Stored items
Start of Block

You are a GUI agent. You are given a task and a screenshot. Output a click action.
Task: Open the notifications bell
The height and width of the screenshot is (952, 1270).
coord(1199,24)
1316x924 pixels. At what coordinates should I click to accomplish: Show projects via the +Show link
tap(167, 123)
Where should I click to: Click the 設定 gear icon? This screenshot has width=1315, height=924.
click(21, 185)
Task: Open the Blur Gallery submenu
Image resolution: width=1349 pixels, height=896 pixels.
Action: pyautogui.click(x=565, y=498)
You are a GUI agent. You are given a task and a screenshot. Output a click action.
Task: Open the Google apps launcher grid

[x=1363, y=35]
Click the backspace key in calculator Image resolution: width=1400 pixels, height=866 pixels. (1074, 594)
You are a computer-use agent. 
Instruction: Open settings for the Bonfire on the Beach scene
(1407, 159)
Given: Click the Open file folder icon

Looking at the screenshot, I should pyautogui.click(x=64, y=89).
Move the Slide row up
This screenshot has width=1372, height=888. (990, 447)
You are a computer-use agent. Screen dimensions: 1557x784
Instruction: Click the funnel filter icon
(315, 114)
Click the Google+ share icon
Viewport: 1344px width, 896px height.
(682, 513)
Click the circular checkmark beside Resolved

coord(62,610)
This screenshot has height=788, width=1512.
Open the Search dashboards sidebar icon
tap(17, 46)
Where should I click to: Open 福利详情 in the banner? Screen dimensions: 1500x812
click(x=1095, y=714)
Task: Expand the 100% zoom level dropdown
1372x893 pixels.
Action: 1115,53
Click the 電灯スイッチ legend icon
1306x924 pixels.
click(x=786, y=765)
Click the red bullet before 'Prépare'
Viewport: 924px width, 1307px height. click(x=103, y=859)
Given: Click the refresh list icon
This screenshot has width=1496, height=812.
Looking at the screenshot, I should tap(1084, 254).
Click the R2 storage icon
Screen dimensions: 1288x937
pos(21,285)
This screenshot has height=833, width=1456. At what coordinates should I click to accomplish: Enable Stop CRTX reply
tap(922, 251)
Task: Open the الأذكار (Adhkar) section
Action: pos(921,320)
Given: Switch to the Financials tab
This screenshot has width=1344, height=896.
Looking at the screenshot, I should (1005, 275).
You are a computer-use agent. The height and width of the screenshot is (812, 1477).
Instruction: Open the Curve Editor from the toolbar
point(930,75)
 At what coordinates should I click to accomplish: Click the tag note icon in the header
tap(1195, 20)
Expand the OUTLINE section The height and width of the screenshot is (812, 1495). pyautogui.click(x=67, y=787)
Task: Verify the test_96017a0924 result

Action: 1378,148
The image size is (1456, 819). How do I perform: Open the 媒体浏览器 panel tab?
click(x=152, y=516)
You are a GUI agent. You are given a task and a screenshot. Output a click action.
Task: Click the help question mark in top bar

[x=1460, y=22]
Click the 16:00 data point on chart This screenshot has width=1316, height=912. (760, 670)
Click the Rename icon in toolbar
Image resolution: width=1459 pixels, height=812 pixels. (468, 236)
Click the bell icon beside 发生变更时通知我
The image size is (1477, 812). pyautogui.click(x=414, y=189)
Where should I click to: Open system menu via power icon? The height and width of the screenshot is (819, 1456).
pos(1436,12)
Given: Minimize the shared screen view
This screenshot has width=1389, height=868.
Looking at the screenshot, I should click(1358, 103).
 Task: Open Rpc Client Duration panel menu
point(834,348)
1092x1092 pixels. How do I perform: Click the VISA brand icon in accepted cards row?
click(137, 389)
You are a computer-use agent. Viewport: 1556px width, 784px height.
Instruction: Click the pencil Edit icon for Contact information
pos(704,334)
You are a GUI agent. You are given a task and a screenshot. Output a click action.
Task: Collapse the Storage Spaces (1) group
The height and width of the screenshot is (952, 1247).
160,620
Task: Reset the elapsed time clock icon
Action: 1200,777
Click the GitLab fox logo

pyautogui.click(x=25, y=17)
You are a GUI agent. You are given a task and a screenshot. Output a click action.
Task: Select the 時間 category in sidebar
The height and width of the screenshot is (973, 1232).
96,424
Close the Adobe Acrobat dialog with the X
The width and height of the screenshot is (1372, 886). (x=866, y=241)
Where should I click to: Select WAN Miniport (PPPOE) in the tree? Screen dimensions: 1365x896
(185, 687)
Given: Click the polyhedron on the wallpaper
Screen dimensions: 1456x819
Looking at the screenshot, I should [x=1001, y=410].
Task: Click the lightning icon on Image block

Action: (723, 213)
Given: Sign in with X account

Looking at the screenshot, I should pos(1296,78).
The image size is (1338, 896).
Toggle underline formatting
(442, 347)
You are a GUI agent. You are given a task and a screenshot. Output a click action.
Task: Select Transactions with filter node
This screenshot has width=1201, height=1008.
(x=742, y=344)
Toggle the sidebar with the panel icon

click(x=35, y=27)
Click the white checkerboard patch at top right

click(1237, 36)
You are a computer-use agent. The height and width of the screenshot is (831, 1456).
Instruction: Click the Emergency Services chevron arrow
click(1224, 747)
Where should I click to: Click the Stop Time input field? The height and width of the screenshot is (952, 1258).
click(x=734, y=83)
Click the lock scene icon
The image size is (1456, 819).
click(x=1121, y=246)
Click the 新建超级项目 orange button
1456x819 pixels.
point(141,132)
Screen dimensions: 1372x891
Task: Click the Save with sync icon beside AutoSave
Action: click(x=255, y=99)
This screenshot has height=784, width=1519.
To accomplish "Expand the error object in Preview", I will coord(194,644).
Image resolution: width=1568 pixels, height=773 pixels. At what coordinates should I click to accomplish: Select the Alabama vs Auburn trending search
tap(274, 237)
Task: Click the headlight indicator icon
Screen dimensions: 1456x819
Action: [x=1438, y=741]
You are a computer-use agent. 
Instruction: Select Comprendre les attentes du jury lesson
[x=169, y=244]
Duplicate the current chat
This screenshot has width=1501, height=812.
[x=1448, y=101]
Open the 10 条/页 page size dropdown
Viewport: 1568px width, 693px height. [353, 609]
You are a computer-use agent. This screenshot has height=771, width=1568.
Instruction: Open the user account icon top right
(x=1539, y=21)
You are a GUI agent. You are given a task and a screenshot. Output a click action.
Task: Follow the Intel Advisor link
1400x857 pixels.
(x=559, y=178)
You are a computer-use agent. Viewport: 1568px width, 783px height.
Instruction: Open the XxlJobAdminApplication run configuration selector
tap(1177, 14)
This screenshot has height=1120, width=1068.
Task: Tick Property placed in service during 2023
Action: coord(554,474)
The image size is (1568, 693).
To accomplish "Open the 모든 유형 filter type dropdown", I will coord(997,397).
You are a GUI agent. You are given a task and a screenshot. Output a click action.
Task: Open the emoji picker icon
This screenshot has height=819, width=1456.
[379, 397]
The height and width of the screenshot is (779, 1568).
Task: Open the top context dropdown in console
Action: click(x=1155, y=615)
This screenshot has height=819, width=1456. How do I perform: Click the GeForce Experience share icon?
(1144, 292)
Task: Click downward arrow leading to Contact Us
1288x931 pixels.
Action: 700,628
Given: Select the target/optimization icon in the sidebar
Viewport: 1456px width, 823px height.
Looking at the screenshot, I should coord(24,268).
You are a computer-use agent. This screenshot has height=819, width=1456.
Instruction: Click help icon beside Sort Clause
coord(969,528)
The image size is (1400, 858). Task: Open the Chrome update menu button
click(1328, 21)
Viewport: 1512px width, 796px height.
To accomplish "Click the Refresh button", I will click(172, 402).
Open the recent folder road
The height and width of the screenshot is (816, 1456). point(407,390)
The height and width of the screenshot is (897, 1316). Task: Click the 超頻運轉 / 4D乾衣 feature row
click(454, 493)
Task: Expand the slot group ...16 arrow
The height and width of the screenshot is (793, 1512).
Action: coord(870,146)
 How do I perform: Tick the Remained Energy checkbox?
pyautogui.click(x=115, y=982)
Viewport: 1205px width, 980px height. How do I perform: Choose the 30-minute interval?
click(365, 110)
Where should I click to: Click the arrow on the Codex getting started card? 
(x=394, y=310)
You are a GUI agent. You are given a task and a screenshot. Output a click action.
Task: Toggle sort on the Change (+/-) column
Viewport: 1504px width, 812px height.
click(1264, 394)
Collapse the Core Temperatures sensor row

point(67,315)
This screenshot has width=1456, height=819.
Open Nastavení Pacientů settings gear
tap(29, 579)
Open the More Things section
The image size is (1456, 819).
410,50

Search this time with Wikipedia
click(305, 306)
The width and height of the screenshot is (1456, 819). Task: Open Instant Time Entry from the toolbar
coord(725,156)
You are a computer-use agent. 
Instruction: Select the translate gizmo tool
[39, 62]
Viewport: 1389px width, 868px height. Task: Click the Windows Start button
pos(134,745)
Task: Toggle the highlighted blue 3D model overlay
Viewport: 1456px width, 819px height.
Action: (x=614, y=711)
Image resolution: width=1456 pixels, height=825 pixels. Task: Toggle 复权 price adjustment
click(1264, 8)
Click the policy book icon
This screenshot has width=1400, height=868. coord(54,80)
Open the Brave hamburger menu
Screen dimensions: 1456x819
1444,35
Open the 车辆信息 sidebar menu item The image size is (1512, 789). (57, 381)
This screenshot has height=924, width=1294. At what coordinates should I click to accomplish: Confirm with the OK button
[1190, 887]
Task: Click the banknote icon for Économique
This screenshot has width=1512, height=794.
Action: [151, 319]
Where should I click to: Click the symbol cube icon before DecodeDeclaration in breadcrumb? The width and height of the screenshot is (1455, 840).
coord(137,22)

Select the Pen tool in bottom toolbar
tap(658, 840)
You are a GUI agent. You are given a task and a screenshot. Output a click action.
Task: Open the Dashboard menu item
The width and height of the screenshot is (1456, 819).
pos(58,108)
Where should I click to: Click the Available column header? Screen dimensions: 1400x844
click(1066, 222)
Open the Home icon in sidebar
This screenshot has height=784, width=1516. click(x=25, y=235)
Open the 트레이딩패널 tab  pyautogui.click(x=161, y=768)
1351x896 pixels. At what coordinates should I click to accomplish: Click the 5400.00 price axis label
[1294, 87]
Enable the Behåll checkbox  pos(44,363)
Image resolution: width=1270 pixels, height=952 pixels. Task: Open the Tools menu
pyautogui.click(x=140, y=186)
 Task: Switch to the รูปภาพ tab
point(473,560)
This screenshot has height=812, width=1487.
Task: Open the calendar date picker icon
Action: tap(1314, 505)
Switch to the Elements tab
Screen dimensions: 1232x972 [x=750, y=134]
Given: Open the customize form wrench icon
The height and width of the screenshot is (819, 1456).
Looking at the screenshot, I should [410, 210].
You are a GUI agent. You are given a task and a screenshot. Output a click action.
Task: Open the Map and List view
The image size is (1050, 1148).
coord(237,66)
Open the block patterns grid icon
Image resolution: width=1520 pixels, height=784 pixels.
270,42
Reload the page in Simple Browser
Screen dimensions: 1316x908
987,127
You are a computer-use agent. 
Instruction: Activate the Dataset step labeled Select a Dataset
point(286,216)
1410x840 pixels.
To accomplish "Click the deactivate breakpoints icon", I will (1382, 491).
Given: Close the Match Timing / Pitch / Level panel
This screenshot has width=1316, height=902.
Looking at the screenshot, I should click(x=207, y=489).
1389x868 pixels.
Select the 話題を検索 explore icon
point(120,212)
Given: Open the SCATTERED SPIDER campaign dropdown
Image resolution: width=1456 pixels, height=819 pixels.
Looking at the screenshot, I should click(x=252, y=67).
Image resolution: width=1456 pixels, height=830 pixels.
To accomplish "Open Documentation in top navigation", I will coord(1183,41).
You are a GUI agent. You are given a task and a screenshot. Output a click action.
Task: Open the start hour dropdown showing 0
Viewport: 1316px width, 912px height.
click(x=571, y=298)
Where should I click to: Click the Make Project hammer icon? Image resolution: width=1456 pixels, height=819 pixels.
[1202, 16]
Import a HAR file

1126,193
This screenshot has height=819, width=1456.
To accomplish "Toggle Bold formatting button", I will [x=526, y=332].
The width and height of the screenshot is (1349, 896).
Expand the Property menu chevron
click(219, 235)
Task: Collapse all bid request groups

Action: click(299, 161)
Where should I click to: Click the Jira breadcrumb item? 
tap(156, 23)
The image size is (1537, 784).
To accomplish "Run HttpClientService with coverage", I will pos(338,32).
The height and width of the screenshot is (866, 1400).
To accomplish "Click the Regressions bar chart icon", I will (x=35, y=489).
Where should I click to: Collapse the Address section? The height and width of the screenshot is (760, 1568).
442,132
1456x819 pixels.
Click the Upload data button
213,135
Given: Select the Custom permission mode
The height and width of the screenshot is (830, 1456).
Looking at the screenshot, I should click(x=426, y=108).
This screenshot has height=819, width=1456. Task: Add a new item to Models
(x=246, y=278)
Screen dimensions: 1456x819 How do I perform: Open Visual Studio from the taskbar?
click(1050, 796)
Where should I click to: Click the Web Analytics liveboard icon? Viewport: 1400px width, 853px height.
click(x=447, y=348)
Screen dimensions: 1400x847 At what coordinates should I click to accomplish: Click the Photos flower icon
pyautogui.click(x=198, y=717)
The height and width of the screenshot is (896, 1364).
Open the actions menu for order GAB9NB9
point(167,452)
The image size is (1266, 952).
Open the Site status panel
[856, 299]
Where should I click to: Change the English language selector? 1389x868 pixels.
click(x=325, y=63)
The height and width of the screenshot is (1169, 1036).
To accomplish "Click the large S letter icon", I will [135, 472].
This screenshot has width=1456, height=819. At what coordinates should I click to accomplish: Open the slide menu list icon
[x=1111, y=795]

End of Block

Task brief >> Precisely reproduce the lines of the entries, beginning at the first and ending at the one containing "You are a computer-use agent. Screen". Add nothing.

Solution >>
You are a GUI agent. You are given a task and a screenshot. Output a click action.
Task: Open the notifications bell
The height and width of the screenshot is (952, 1270).
coord(1199,24)
1316x924 pixels. At what coordinates should I click to accomplish: Show projects via the +Show link
tap(167, 123)
Where should I click to: Click the 設定 gear icon? This screenshot has width=1315, height=924.
click(21, 185)
Task: Open the Blur Gallery submenu
Image resolution: width=1349 pixels, height=896 pixels.
Action: pyautogui.click(x=565, y=498)
You are a GUI agent. You are given a task and a screenshot. Output a click action.
Task: Open the Google apps launcher grid

[x=1363, y=35]
Click the backspace key in calculator Image resolution: width=1400 pixels, height=866 pixels. (1074, 594)
You are a computer-use agent. 
Instruction: Open settings for the Bonfire on the Beach scene
(1407, 159)
Given: Click the Open file folder icon

Looking at the screenshot, I should pyautogui.click(x=64, y=89).
Move the Slide row up
This screenshot has width=1372, height=888. (990, 447)
You are a computer-use agent. Screen dimensions: 1557x784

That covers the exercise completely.